Il faut redire avec clarté qu'une chose est l'attention à l'individu (et en cela, on ne remerciera jamais assez les militaires italiens qui ont toujours tout fait pour sauver et soigner les immigrants en danger de mort, même quand la politique des «respigimenti» (3) avait cours); et une autre sont les politiques migratoires qui - en déterminant le nombre d'immigrants ayant la possibilité de résider dans un pays - doivent tenir compte de nombreux facteurs de toutes sortes qui permettent une réelle intégration, et aussi des règles du droit international.

Et quand le pape a fait référence à des choix socio-économiques qui favorisent la migration et les tragédies, il est absurde de le réduire à une critique de l'Occident ou de la mondialisation. Du point de vue économique, la mondialisation a apporté des avantages à tous, même si le processus n'est pas sans contradictions. Mais surtout, pour la plupart de ceux qui débarquent sur la côte sicilienne, les choix politiques des pays occidentaux ont eu une importance marginale, s'ils en ont eu une. Prenons le cas de plus de 500 réfugiés arrivés hier à Lampedusa: ils viennent du Pakistan, du Nigéria, de l'Erythrée, de la Somalie. C'est-à-dire qu'ils fuient la pauvreté et la persécution provoquée par le fondamentalisme islamique ou les derniers vestiges du communisme en Afrique. Alors, la solution n'est pas de faire venir la moitié de l'Asie et de l'Afrique en Italie, mais de s'employer pour que dans ces pays, on crée les conditions politiques et économiques grâce auxquelles la fuite n'est plus nécessaire.
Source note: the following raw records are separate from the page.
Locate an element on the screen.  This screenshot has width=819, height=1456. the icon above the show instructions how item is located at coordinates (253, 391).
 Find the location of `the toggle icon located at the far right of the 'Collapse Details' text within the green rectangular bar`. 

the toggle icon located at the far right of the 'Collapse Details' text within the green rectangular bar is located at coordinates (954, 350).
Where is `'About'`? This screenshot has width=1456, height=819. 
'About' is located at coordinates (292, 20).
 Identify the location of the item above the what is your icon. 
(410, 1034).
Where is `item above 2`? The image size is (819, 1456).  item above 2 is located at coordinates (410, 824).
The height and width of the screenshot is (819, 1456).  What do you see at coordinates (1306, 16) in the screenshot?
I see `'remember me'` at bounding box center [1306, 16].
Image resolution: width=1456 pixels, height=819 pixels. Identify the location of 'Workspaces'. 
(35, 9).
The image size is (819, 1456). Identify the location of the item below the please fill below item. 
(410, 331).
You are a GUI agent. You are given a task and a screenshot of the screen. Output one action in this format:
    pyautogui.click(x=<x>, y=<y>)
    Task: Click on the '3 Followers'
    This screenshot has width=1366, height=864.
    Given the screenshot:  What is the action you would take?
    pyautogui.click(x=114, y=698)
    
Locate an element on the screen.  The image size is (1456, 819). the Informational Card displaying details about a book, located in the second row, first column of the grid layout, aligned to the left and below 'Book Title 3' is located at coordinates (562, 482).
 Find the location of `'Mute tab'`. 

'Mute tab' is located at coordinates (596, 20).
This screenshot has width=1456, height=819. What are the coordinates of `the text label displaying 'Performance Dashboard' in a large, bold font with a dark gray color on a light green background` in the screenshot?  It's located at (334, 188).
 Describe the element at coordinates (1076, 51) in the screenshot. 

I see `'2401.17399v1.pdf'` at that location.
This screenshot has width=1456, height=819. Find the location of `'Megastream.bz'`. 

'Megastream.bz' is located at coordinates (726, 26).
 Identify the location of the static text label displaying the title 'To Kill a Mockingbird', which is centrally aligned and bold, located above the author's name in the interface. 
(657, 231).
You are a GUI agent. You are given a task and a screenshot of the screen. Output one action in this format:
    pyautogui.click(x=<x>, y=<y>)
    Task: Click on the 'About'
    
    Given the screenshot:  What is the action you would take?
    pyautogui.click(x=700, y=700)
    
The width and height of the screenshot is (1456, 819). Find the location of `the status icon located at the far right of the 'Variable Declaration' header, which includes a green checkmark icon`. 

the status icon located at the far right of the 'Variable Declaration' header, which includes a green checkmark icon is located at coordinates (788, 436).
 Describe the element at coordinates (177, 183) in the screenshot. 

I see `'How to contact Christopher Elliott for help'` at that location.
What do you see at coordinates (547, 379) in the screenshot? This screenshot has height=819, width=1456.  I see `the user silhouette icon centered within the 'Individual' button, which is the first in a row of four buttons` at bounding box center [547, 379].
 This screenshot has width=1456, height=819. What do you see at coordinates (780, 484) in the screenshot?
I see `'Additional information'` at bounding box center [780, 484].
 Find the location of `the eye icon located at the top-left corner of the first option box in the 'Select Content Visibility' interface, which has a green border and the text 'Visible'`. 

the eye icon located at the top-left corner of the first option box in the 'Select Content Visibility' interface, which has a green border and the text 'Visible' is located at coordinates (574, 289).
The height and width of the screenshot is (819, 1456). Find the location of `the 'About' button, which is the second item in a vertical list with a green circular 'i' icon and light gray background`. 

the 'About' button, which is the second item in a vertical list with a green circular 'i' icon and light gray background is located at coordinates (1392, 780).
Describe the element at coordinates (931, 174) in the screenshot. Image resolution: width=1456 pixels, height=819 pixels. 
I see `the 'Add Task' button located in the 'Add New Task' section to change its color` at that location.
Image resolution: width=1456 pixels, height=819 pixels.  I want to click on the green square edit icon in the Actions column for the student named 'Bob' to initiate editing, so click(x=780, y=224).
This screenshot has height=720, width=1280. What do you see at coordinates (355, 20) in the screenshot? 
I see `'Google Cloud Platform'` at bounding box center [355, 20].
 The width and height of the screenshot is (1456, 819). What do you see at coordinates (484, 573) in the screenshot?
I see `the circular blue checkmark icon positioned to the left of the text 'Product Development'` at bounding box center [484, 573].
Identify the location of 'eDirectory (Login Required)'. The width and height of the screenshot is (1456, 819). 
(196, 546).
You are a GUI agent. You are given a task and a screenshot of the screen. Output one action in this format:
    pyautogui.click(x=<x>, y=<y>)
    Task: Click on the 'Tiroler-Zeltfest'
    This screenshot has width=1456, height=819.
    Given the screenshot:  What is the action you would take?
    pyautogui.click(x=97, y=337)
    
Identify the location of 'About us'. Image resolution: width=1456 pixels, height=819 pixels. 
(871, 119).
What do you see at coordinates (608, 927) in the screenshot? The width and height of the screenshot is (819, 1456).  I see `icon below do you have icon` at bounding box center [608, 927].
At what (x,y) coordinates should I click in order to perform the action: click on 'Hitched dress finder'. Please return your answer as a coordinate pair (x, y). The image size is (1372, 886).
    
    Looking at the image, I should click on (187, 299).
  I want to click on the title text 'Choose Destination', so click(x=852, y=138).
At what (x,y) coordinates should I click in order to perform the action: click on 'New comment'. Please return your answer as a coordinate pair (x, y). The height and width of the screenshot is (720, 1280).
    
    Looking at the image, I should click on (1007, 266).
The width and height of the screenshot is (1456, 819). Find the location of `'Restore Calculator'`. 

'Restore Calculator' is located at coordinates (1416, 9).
Parce que - nous devons toujours garder cela à l'esprit - ceux qui meurent en mer en essayant d'atteindre les côtes italiennes ne meurent pas à cause du manque d'accueil de notre part (1), mais parce qu'il y en a qui ont facilité le départ des côtes tunisiennes ou libyennes. Et s'il n'y avait pas eu nos patrouilles en mer, le bilan aurait été beaucoup plus lourd.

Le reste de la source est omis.